Astrobiology: Life in the Universe

Exobiology and Evolutionary Biology


  1. Biological Accumulation of D-amino acids in Endolithic Microbial Communities (2)

    PI: Henry Sun

    New evidence indicates that certain D-amino acids can accumulate in endolithic microbial communities (EMCs) to significant levels (Sun et al. accepted, PNAS). These D-amino acids are recalcitrant components of bacterial and cyanobacterial cell walls (peptidoglycans) that build up through time as necromass. In two Antarctic EMCs, enantiomeric D/L ratios of some amino acids reach 0.6, or 38% D. This finding, termed pseudoracemization, suggests that from a life detection standpoint EMCs can not be
    regarded as containing L-amino acids only – unless the organisms can be separated from the necromass.
    This proposal brings together multiple areas of expertise to study a large collection of specimens from hot and cold (polar) deserts around the globe (Antarctic Dry Valleys, Elsmere Island of high arctic, Atacama of Chile, Death Valley, Timna of Israel, etc.) to assess whether or not pseudoracemization is a general biosignature of endolithic life on Earth.

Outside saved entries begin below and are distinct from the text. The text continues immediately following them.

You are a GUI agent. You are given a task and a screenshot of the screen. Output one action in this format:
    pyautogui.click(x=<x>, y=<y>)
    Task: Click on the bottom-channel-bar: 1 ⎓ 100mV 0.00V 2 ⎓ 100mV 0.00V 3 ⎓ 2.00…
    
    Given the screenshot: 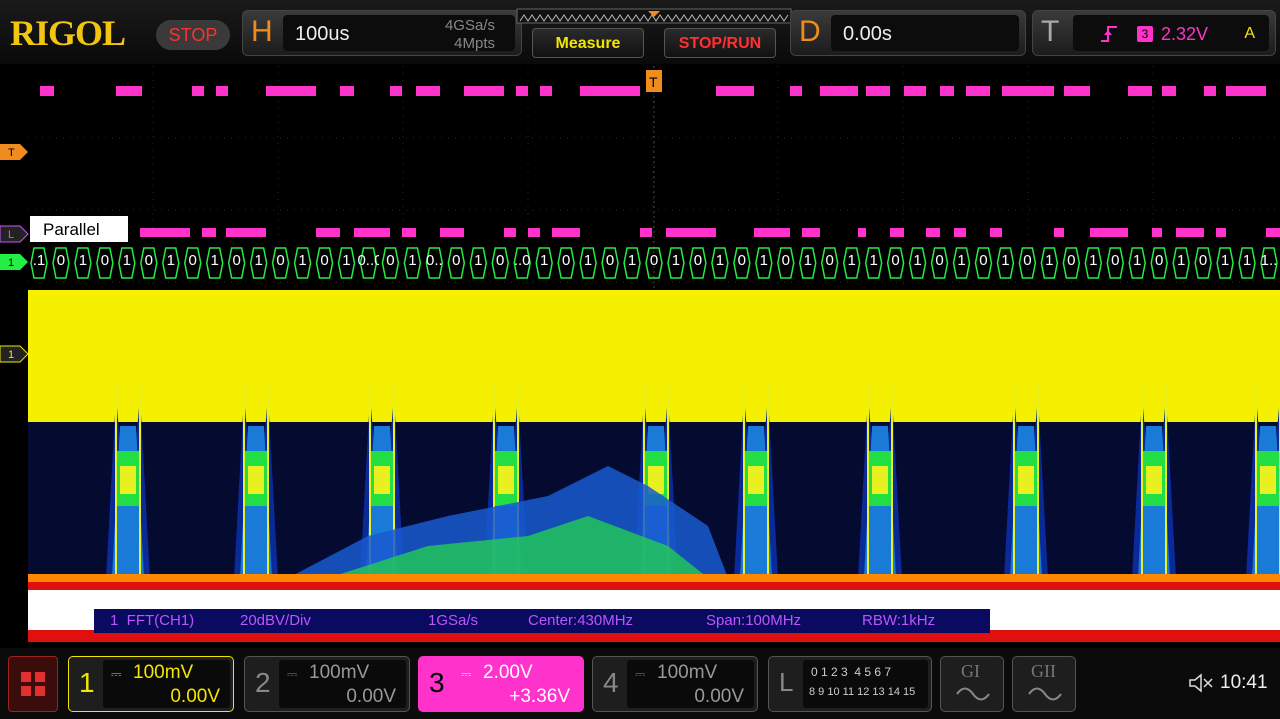 What is the action you would take?
    pyautogui.click(x=640, y=684)
    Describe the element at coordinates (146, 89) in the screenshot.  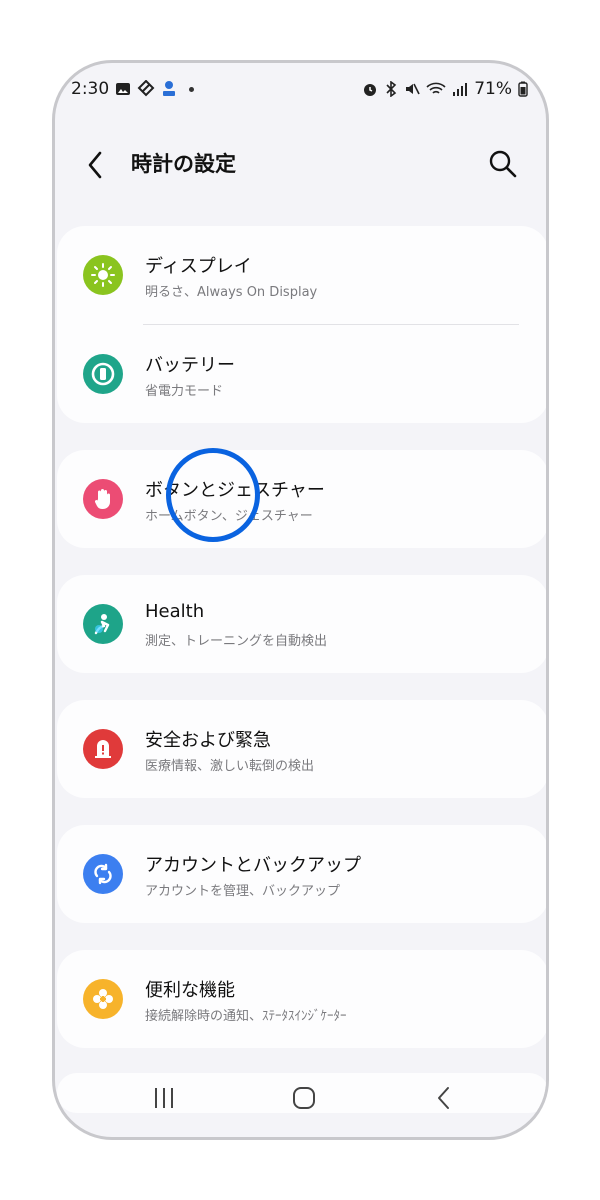
I see `vpn-icon` at that location.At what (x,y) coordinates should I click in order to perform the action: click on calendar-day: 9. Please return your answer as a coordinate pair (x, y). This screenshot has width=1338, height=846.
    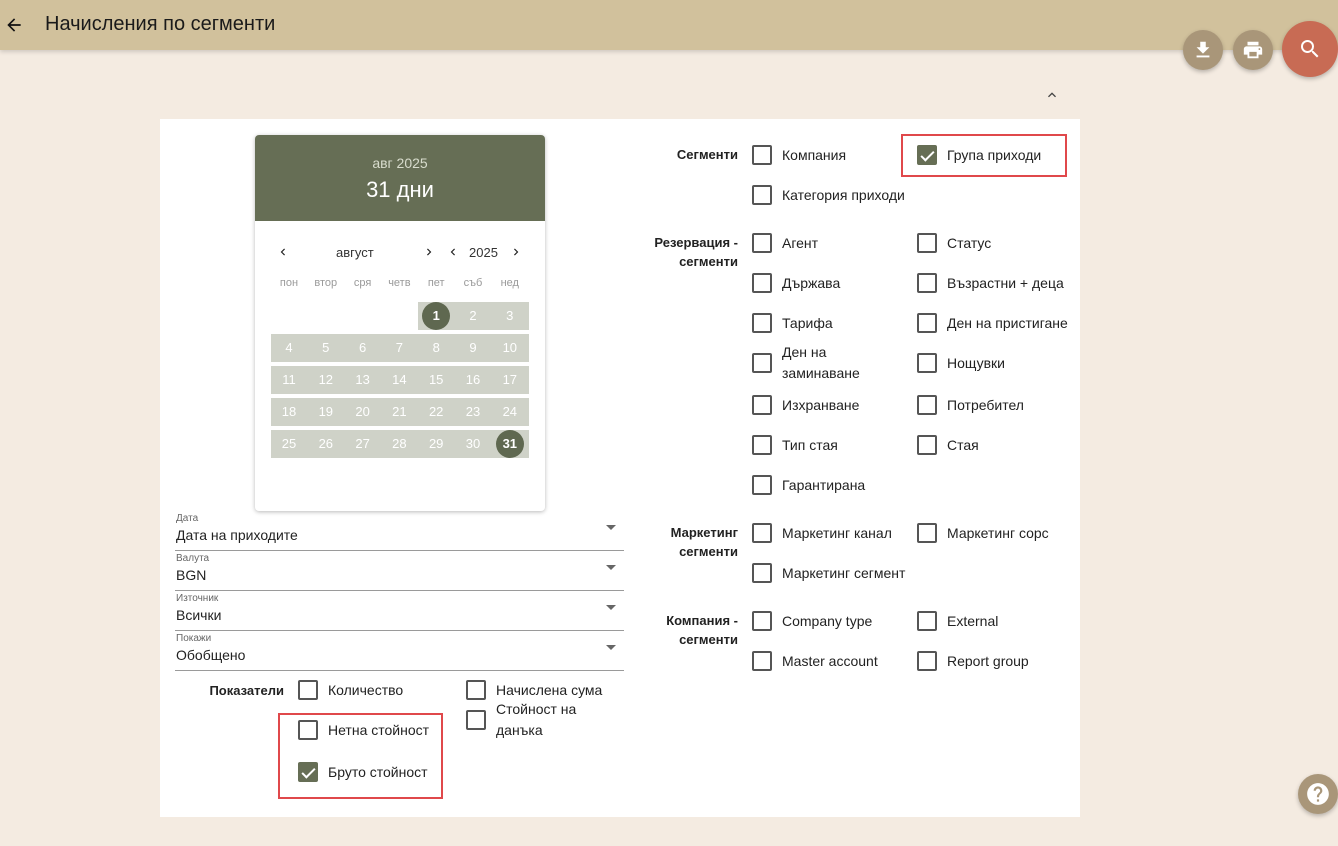
    Looking at the image, I should click on (473, 348).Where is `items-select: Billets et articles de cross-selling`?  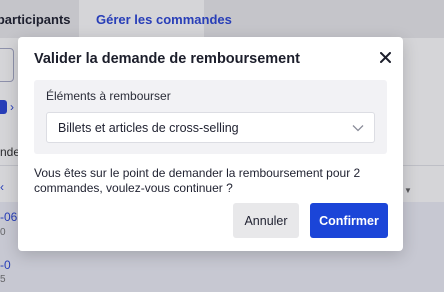
items-select: Billets et articles de cross-selling is located at coordinates (210, 128).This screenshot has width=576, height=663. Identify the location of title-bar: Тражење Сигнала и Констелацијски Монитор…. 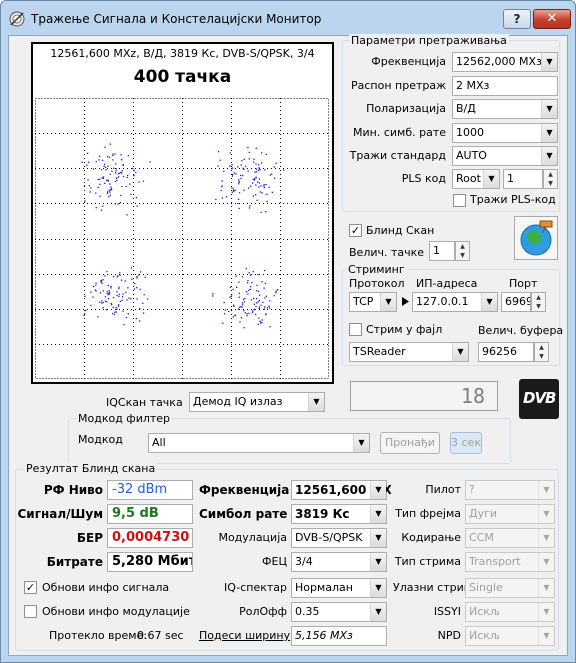
(288, 18).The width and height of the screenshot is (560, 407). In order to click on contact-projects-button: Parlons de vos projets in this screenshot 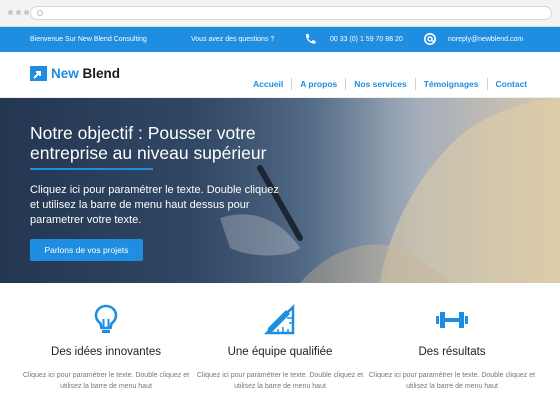, I will do `click(86, 250)`.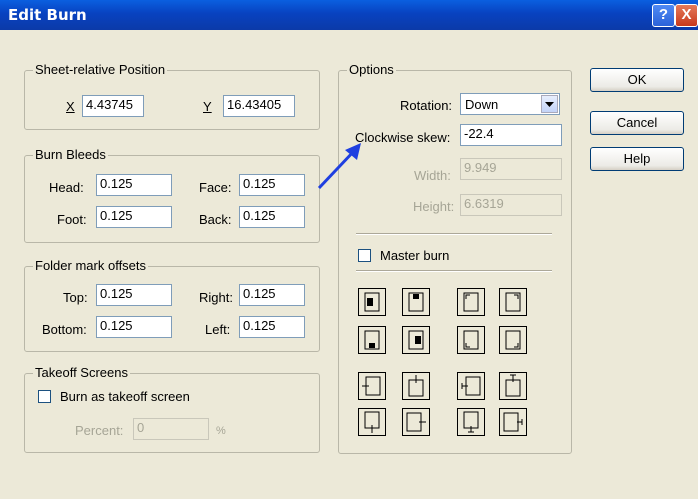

To accomplish this goal we propose to: 1) identify the EMC organisms by culturing and DNA sequencing; 2) quantify D- and L-amino acids in rocks, in cyanobacterial and bacterial cultures, and in their cell walls; 3) determine the correlation between bacterial necromass and D-amino acids in rocks; and 4) determine the portion of the D-amino acid quantity that can be attributed to age-induced racemization, the competing hypothesis to pseudoracemization.
    The proposed work has two major potential implications. In a few years the amino acid analyzer “Urey” will search for extant life on Mars containing either L- or D-amino acids or for fossil remains of extinct biota which, after billions of years of racemization, would contain a mixture of L- and D-amino acids. The proposed research may raise a third possibility: living microbial communities with fossil-like D/L ratios due to pseudoracemization. This study could also yield insights into potential biological evolution on the desertifying, early Mars.